Forced Entry – No, it isn't easy to kick in a door. Actually, unless you know how, you'll hurt yourself.
Holdout – “Concealable” equipment only works if you have skill at concealment, and frustratingly few players realize this.
Judo, Sumo Wrestling, or Wrestling – The number of people who think they should be able to grab others automatically is astounding. In fact, this is a difficult feat, trickier than hitting people, and absolutely requires training.
Throwing – Whether you're tossing spare magazines to friends or grenades at enemies, this is a trained skill, so it pays to know it.
As an example of how to make use of these skills, a PC with Brawling, Fast-Talk, Forced Entry, Holdout, Knife, Scrounging, Stealth, and Wrestling should be able to make and conceal a shiv, overpower a guard, steal his clothes, sneak away from the scene, talk his way past the other guards, and leave through an inadequately bolted back door.

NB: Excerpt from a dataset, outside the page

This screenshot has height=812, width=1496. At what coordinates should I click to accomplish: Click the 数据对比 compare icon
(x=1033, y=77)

This is by no means a exhaustive list and doesn't include campaign features like modes of travel or the like, which might require their own set of skills.

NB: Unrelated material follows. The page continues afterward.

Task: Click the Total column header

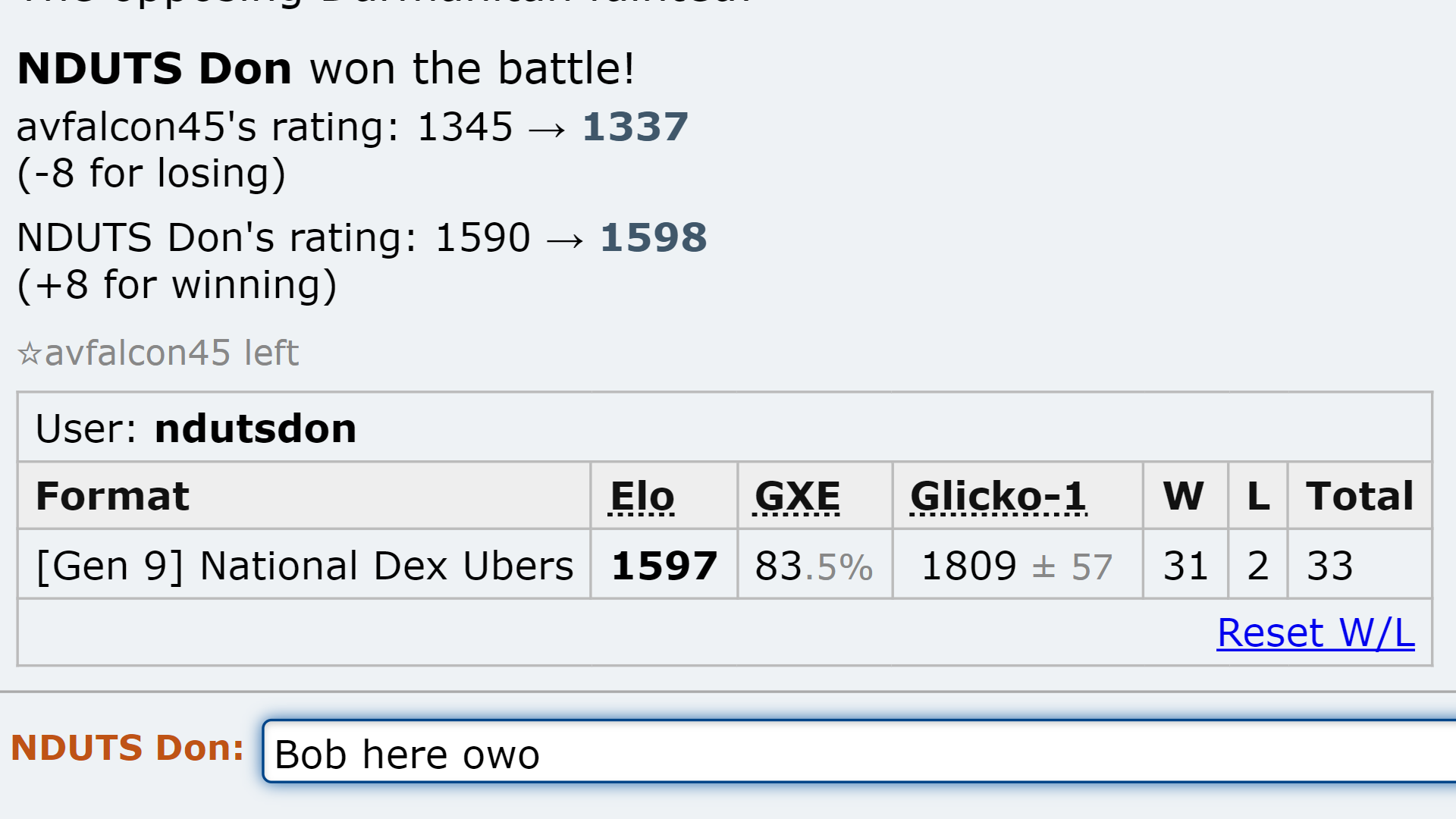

Many high-tech skills require specialization. The GM is welcome to ignore specialties to simplify the game – but it’s generally wise to enforce them in order to give each team member his own niche. However, a few skills need only a small subset of their usual specialties in an action game:
Animal Handling: The Dogs specialty is useful around guard, police, and sniffer dogs. Few other specialties matter (although Pigs is handy for disposing of corpses).
Armoury: Typical action heroes mainly need the Heavy Weapons and Small Arms specialties.
Boating: Zodiacs and other small landing craft often appear in action movies, and call for the Motorboat specialty. Other specialties are primarily hobby skills.
Driving: Automobile (cars), Heavy Wheeled (trucks), and Motorcycle (bikes) are the specialties of major importance.
Electronics Operation: Common action-movie specialties are Communications (for radios), Media (for manipulating photos and recordings), Security (for alarms), Sensors (for radars, thermographs, etc.), and Surveillance (for wiretaps, miniature cameras, etc.).
Electronics Repair: As Electronics Operation, but add the Computers specialty.
Engineer: Only the Combat specialty sees regular use in the field.
Expert Skill: Hackers need Computer Security to defeat rivals. Medics likely to face terrorist bioweapons require Epidemiology. Nonmilitary heroes who want to recognize military weapons and vehicles should learn Military Science.
Law: The Police specialty – to avoid procedural errors during arrests and searches – is the sole area of importance to PCs (as opposed to NPC lawyers).
Mechanic: The specialties corresponding to the Boating, Driving, Piloting, and Submarine skills named here are most relevant.
Piloting: Glider, Helicopter, Light Airplane, and Ultralight are the usual specialties for small aircraft. A pilot might want High-Performance Airplane on the off chance that someone leaves a jet fighter sitting around, Tomorrow Never Dies-style.
Riding: Only the Horse and Camel specialties are commonly available in modern settings.
Submarine: The Free-Flooding Sub specialty is needed to handle the large “swimmer delivery vehicles” used by naval commandos (small ones use Scuba).
Simply ignore Familiarity in an action game. In the movies, every action hero knows how to shoot just about every gun within his specialties, drive any car he hops into, and so on.
Defaults between skills are a complication best ignored in an action game. However, since experts at Driving, Explosives, Gunner, Guns, and Piloting tend to know multiple specialties of those skills, defaults between those are worth using!
For instance, the Light Machine Gun (LMG), Pistol, Rifle, Shotgun, and Submachine Gun (SMG) specialties of Guns all default to each other at -2. Action heroes generally improve one to a high level and raise the others from default.
Example: Victor has Guns (Pistol) at DX+3, for 8 points. This gives him all the other common Guns specialties at DX+1 – the 2-point level – for “free.” If he decides to learn Guns (Rifle) and Guns (SMG) at DX+3, too, he can save 2 points on each and buy that level for 6 points per skill.